27.11.11

bonjour amour

- ou o eterno amanhecer de um amor.

"O amor é uma questão confusa em Sartre, mas uma questão radiosa também. Se o amante pode de facto encontrar-se envolto em inquietação, pela obsessão de não ser mais do que um simples instrumento da satisfação narcísica do outro, ele pode também extrair daí a salvação. Imperfeito, mortal, ele pode também tornar-se «único» pela graça que alguém lhe concede amando-o. Pode estar protegido de qualquer eventual desvalorização, tornar-se um fim em si mesmo, um valor absoluto. Não já um exemplar de entre milhões de exemplares, mas uma singularidade excepcional. Não já um anónimo grão de poeira destinado a voltar a ser pó, mas uma «alma», no sentido quase religioso do termo.
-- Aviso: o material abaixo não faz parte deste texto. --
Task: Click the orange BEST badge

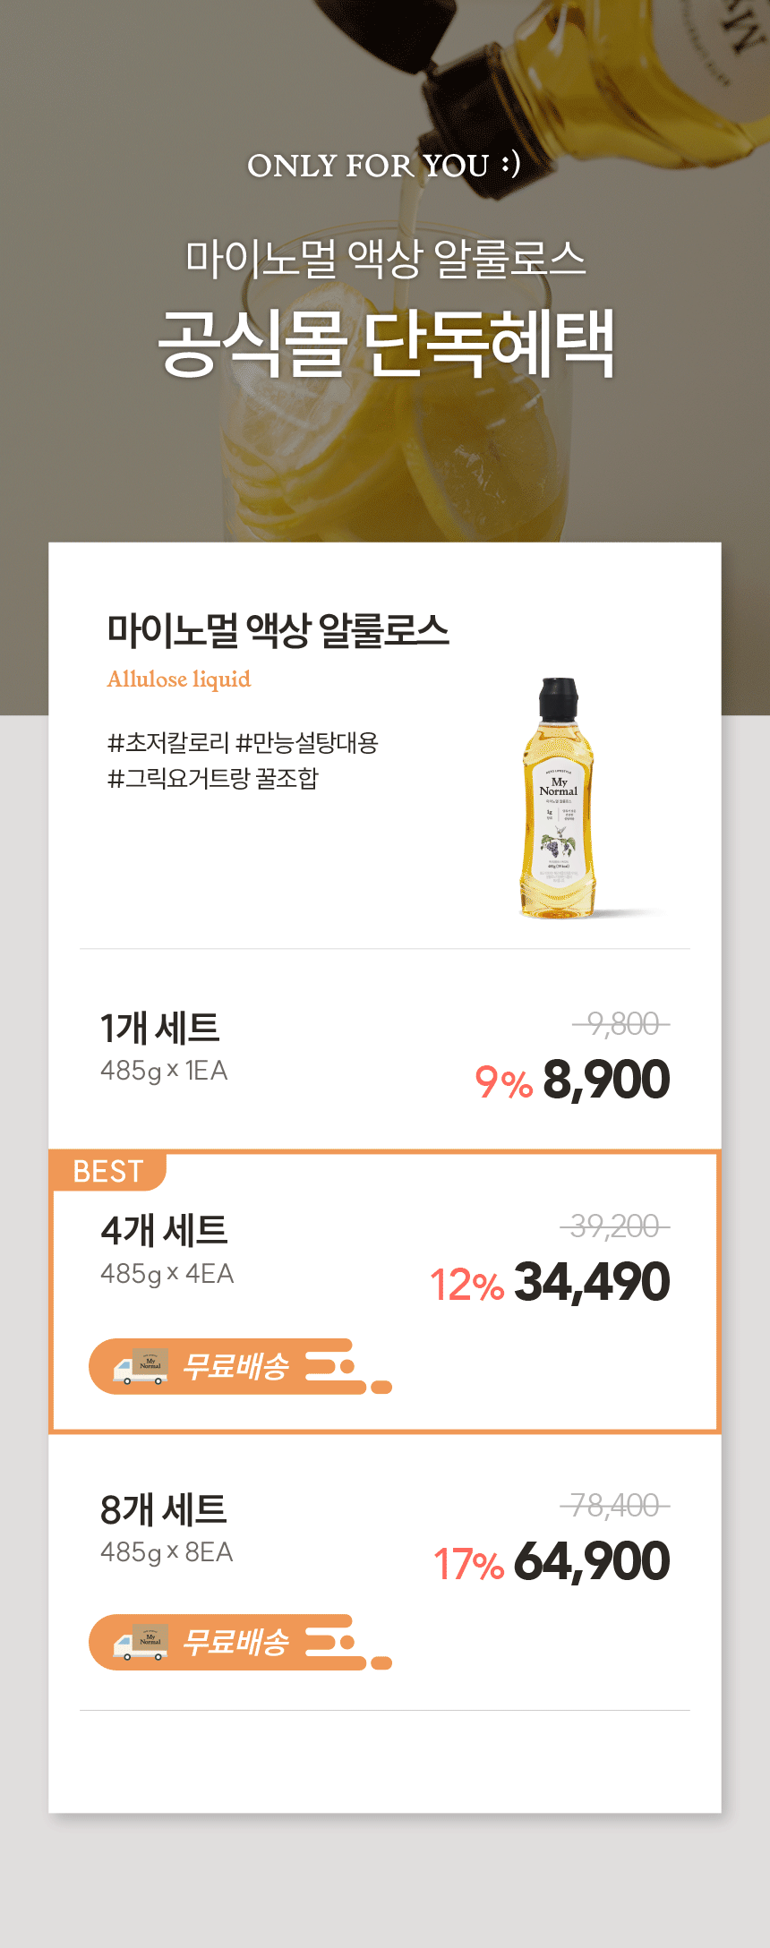Action: pyautogui.click(x=108, y=1171)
O amor, único infinito disponível num mundo esvaziado de deuses? André Breton tornar-se-á o arauto desta visão em O Amor Louco, onde exaltava a fusão total entre dois amantes como a única passagem natural e e sobrenatural que ainda pode ser lançada sobre a vida. O teórico do surrealismo fazia de si mesmo, contudo, o cantor do amor exclusivo, condição sine qua non para alcançar o nirvana que restitui «a todas as coisas as cores perdidas do tempo dos antigos sóis». Para isso, maltratava aí o sofismo medonho, do seu ponto de vista, que consistia em defender que o tempo corrói inevitavelmente o amor, leva cada um a perder a pouco e pouco o seu carácter electivo em relação ao outro, e fatalmente a apaixonar-se por fora, de modo a reencontrar a mesma emoção. Um caminho que Sartre não percorrerá evidentemente, como praticante activo de amores múltiplos. todavia, era aí que conduziam, em linha recta, os princípios da sua filosofia emergente. De resto, ele nunca teorizará o amor libertário, excepto na sua correspondência. É de crer que a seus olhos isso não fosse pura e simplesmente justificável em termos filosóficos.

«Como é bom que eu tenha olhos, cabelo, sobrancelhas e os prodigalize incansavelmente numa torrente de generosidade perante esse incansável desejo a que outrem dá livremente corpo», escreve Sartre, numa espécie de tirada mística onde está expressa toda a sua confiança no amor. «Em vez de, como antes de sermos amados, nos inquietarmos com esta protuberância injustificada, injustificável que era a nossa existência; em vez de nos sentirmos «a mais», sentimos agora que esta existência foi retomada e desejada nos seus mais ínfimos detalhes por uma liberdade absoluta que ela ao mesmo tempo . Está aí o fundamento da alegria do amor desde que ela existe: sentirmos a nossa existência justificada.» Amado, já não sou um elemento que se destaca com o mundo como pano de fundo, sou aquele através de quem o outro vê o mundo. Amado, eu próprio me torno o mundo. E que mais acrescentar a isto, de facto? Nunca ninguém aprendeu melhor aquilo que move homens e mulheres a lançarem-se tão selvaticamente e de um modo tão constante num sentimento que por vezes os destrói, frequentemente os perde, nalguns casos os salva."